**DATASET CONTENT:**
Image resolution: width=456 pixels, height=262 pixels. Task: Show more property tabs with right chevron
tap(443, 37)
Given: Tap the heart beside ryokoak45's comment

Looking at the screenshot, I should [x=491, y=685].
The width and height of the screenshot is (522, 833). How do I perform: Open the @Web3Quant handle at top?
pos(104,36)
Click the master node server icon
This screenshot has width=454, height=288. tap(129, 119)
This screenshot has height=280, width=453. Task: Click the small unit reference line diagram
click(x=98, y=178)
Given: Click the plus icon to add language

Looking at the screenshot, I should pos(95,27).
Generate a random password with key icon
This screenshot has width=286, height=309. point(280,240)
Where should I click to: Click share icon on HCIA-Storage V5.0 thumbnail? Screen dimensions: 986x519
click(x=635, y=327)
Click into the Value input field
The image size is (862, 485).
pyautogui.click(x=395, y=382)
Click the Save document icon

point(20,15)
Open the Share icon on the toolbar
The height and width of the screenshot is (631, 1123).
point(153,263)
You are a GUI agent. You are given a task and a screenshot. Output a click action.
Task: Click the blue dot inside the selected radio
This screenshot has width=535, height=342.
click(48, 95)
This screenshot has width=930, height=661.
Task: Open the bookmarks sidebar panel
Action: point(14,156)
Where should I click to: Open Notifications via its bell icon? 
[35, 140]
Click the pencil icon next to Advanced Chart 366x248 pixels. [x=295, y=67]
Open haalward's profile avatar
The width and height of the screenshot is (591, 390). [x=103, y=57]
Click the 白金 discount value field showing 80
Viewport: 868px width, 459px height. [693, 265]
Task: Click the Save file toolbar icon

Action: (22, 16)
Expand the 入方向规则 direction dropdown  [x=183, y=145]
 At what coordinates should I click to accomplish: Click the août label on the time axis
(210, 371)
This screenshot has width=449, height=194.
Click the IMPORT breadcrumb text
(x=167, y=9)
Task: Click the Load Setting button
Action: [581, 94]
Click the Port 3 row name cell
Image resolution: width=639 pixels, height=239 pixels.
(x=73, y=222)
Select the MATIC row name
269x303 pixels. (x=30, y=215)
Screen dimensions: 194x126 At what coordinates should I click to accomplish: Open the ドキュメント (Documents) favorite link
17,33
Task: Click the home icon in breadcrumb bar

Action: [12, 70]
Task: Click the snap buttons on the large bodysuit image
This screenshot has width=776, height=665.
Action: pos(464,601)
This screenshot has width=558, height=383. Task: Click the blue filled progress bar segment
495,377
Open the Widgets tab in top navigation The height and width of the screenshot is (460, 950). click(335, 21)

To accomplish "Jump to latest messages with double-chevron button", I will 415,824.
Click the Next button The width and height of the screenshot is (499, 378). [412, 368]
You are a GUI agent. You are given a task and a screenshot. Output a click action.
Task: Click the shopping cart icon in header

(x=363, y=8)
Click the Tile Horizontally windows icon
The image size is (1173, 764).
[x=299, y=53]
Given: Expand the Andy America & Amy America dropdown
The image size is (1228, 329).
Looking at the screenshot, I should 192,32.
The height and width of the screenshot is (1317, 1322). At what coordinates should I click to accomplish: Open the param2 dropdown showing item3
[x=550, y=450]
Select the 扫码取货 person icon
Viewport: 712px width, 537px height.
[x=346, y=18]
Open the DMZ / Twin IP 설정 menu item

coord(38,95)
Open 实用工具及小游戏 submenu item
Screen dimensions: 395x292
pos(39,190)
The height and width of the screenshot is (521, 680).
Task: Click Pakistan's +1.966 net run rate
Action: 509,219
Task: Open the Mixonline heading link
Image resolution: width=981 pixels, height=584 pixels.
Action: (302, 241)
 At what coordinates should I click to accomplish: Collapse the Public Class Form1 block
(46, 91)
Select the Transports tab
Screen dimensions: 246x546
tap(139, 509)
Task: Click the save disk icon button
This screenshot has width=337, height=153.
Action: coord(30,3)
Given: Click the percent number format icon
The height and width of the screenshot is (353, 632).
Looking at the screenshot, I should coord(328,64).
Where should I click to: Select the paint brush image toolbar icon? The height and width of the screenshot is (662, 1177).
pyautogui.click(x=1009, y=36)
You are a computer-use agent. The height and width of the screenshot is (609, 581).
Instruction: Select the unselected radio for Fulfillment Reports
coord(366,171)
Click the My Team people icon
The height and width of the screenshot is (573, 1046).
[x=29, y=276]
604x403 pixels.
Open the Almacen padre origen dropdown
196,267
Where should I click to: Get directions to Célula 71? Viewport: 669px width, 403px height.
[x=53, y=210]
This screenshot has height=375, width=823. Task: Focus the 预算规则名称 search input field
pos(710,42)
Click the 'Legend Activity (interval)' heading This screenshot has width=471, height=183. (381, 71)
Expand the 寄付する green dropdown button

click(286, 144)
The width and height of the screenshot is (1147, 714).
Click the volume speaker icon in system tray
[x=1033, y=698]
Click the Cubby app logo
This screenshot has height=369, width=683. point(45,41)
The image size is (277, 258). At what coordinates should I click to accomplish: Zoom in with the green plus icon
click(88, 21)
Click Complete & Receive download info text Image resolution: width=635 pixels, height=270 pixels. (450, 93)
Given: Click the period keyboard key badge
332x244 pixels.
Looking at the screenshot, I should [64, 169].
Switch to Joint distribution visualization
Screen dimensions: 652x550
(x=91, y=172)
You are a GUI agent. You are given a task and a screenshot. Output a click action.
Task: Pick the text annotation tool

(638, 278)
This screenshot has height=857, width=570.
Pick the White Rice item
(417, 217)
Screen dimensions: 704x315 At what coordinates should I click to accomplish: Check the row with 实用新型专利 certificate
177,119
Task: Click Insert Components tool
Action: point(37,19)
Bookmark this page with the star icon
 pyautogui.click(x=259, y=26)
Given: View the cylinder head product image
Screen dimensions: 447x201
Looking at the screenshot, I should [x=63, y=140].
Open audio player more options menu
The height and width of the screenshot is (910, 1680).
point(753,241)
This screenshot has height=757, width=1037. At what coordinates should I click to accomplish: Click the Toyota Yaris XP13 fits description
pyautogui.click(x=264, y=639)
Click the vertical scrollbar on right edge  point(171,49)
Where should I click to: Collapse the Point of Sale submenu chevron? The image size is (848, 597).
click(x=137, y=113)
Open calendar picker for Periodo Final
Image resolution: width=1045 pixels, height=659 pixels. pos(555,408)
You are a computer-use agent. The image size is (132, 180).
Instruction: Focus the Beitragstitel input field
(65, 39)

**WHAT YOU ARE ASKED TO DO:** Repeat the whole listing exactly.

**ANSWER TO THIS TASK:**
Image resolution: width=456 pixels, height=262 pixels. Task: Show more property tabs with right chevron
tap(443, 37)
Given: Tap the heart beside ryokoak45's comment

Looking at the screenshot, I should [x=491, y=685].
The width and height of the screenshot is (522, 833). How do I perform: Open the @Web3Quant handle at top?
pos(104,36)
Click the master node server icon
This screenshot has width=454, height=288. tap(129, 119)
This screenshot has height=280, width=453. Task: Click the small unit reference line diagram
click(x=98, y=178)
Given: Click the plus icon to add language

Looking at the screenshot, I should pos(95,27).
Generate a random password with key icon
This screenshot has width=286, height=309. point(280,240)
Where should I click to: Click share icon on HCIA-Storage V5.0 thumbnail? Screen dimensions: 986x519
click(x=635, y=327)
Click into the Value input field
The image size is (862, 485).
pyautogui.click(x=395, y=382)
Click the Save document icon

point(20,15)
Open the Share icon on the toolbar
The height and width of the screenshot is (631, 1123).
point(153,263)
You are a GUI agent. You are given a task and a screenshot. Output a click action.
Task: Click the blue dot inside the selected radio
This screenshot has width=535, height=342.
click(48, 95)
This screenshot has width=930, height=661.
Task: Open the bookmarks sidebar panel
Action: point(14,156)
Where should I click to: Open Notifications via its bell icon? 
[35, 140]
Click the pencil icon next to Advanced Chart 366x248 pixels. [x=295, y=67]
Open haalward's profile avatar
The width and height of the screenshot is (591, 390). [x=103, y=57]
Click the 白金 discount value field showing 80
Viewport: 868px width, 459px height. [693, 265]
Task: Click the Save file toolbar icon

Action: (22, 16)
Expand the 入方向规则 direction dropdown  [x=183, y=145]
 At what coordinates should I click to accomplish: Click the août label on the time axis
(210, 371)
This screenshot has width=449, height=194.
Click the IMPORT breadcrumb text
(x=167, y=9)
Task: Click the Load Setting button
Action: [581, 94]
Click the Port 3 row name cell
Image resolution: width=639 pixels, height=239 pixels.
(x=73, y=222)
Select the MATIC row name
269x303 pixels. (x=30, y=215)
Screen dimensions: 194x126 At what coordinates should I click to accomplish: Open the ドキュメント (Documents) favorite link
17,33
Task: Click the home icon in breadcrumb bar

Action: [12, 70]
Task: Click the snap buttons on the large bodysuit image
This screenshot has width=776, height=665.
Action: pos(464,601)
This screenshot has width=558, height=383. Task: Click the blue filled progress bar segment
495,377
Open the Widgets tab in top navigation The height and width of the screenshot is (460, 950). click(335, 21)

To accomplish "Jump to latest messages with double-chevron button", I will 415,824.
Click the Next button The width and height of the screenshot is (499, 378). [412, 368]
You are a GUI agent. You are given a task and a screenshot. Output a click action.
Task: Click the shopping cart icon in header

(x=363, y=8)
Click the Tile Horizontally windows icon
The image size is (1173, 764).
[x=299, y=53]
Given: Expand the Andy America & Amy America dropdown
The image size is (1228, 329).
Looking at the screenshot, I should 192,32.
The height and width of the screenshot is (1317, 1322). At what coordinates should I click to accomplish: Open the param2 dropdown showing item3
[x=550, y=450]
Select the 扫码取货 person icon
Viewport: 712px width, 537px height.
[x=346, y=18]
Open the DMZ / Twin IP 설정 menu item

coord(38,95)
Open 实用工具及小游戏 submenu item
Screen dimensions: 395x292
pos(39,190)
The height and width of the screenshot is (521, 680).
Task: Click Pakistan's +1.966 net run rate
Action: 509,219
Task: Open the Mixonline heading link
Image resolution: width=981 pixels, height=584 pixels.
Action: (302, 241)
 At what coordinates should I click to accomplish: Collapse the Public Class Form1 block
(46, 91)
Select the Transports tab
Screen dimensions: 246x546
tap(139, 509)
Task: Click the save disk icon button
This screenshot has width=337, height=153.
Action: coord(30,3)
Given: Click the percent number format icon
The height and width of the screenshot is (353, 632).
Looking at the screenshot, I should coord(328,64).
Where should I click to: Select the paint brush image toolbar icon? The height and width of the screenshot is (662, 1177).
pyautogui.click(x=1009, y=36)
You are a computer-use agent. The height and width of the screenshot is (609, 581).
Instruction: Select the unselected radio for Fulfillment Reports
coord(366,171)
Click the My Team people icon
The height and width of the screenshot is (573, 1046).
[x=29, y=276]
604x403 pixels.
Open the Almacen padre origen dropdown
196,267
Where should I click to: Get directions to Célula 71? Viewport: 669px width, 403px height.
[x=53, y=210]
This screenshot has height=375, width=823. Task: Focus the 预算规则名称 search input field
pos(710,42)
Click the 'Legend Activity (interval)' heading This screenshot has width=471, height=183. (381, 71)
Expand the 寄付する green dropdown button

click(286, 144)
The width and height of the screenshot is (1147, 714).
Click the volume speaker icon in system tray
[x=1033, y=698]
Click the Cubby app logo
This screenshot has height=369, width=683. point(45,41)
The image size is (277, 258). At what coordinates should I click to accomplish: Zoom in with the green plus icon
click(88, 21)
Click Complete & Receive download info text Image resolution: width=635 pixels, height=270 pixels. (450, 93)
Given: Click the period keyboard key badge
332x244 pixels.
Looking at the screenshot, I should [64, 169].
Switch to Joint distribution visualization
Screen dimensions: 652x550
(x=91, y=172)
You are a GUI agent. You are given a task and a screenshot. Output a click action.
Task: Pick the text annotation tool

(638, 278)
This screenshot has height=857, width=570.
Pick the White Rice item
(417, 217)
Screen dimensions: 704x315 At what coordinates should I click to accomplish: Check the row with 实用新型专利 certificate
177,119
Task: Click Insert Components tool
Action: point(37,19)
Bookmark this page with the star icon
 pyautogui.click(x=259, y=26)
Given: View the cylinder head product image
Screen dimensions: 447x201
Looking at the screenshot, I should [x=63, y=140].
Open audio player more options menu
The height and width of the screenshot is (910, 1680).
point(753,241)
This screenshot has height=757, width=1037. At what coordinates should I click to accomplish: Click the Toyota Yaris XP13 fits description
pyautogui.click(x=264, y=639)
Click the vertical scrollbar on right edge  point(171,49)
Where should I click to: Collapse the Point of Sale submenu chevron? The image size is (848, 597).
click(x=137, y=113)
Open calendar picker for Periodo Final
Image resolution: width=1045 pixels, height=659 pixels. pos(555,408)
You are a computer-use agent. The image size is (132, 180).
Instruction: Focus the Beitragstitel input field
(65, 39)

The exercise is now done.